DOI: https://doi.org/10.20529/IJME.2006.023


During data collection for research on informed consent processes in hospitals, a researcher found an old woman crying at the bedside of a 14-year-old girl. The girl was staying with her father, who had abandoned her mother and re-married; the old woman was the girl’s paternal grandmother. The girl had undergone a medical termination of pregnancy (MTP) and the hospital staff was scolding the grandmother for not taking care of her.

Although the girl’s case was a part of the sample selected by the researcher, she decided not to interview her under such conditions. The next day, when the researcher went to the ward, she found that a Copper-T (Cu-T) was being inserted into the girl. On enquiring, she found that the girl did not know that a Cu-T was being inserted. The staff’s explanation was, “It’s a rape case. What if this happens again?” Standing outside the room where the Cu-T insertion was taking place, the researcher heard the girl crying out loudly in pain. She also heard the nurse shouting at the sobbing girl, saying, “Get out. Everyone knows why you have come here. Don’t overdo it.” The researcher was shocked to see the girl walking out in tears. Her body was bent and one hand was pressed on her genital region. Everyone in the ward was looking at the girl. The girl was wearing a nightgown, had a ponytail and was short and thin. No one was accompanying her at that point. The nurse told her to go and lie down on her bed. The researcher, standing in a corner of the ward, heard the nursing staff telling each other that the girl’s hymen was ruptured. They were wondering whether she had frequent intercourse or was repeatedly raped because she was giving conflicting information about her consent to sex.

On returning to the office, the researcher gave this information to the team. The research team felt disturbed and angry and also concerned about the girl. They felt that they must help the girl. At the same time the team felt confused about its responsibility and wondered if intervention was advisable. After a long discussion, they decided to inform some members of the ethics committee of the project to get guidance from them on the course of action. They also decided to meet the girl to find out what she had to say about the matter. Three ethics committee members were informed and the next day two researchers went to see the girl in the hospital.

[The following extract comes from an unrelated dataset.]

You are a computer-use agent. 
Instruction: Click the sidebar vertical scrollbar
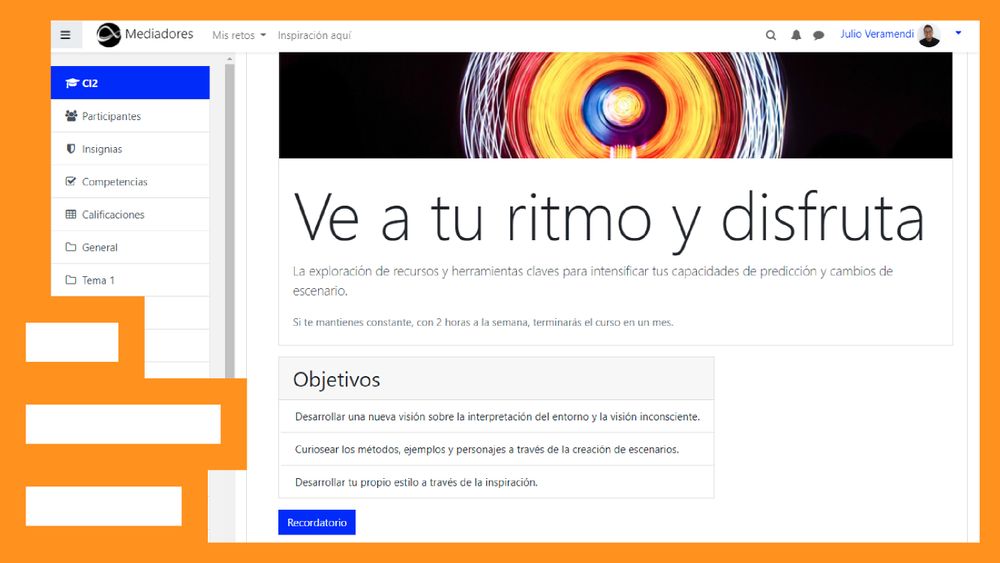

The researchers interacted with the girl. She told them that she had fallen in love with a man in the neighbourhood, but her father had disapproved. She had gone out with her lover on many occasions and they had sexual intercourse. She became pregnant and needed an abortion. The grandmother was helping the girl to get the MTP but her father, who knew about it, was not helping her. When they asked her about the Cu-T, the researchers found that the girl knew that something long and thin had been inserted. But the explanation given to her was that it was kept in to enable “the blood to come out”. The researchers talked with the nurses who confirmed that the girl’s grandmother did not know that a Cu-T had been inserted. The nurses also said that it was wrong to insert a Cu-T in the girl without her consent, but they expressed helplessness and said, “The doctors have told us to do, what to do?”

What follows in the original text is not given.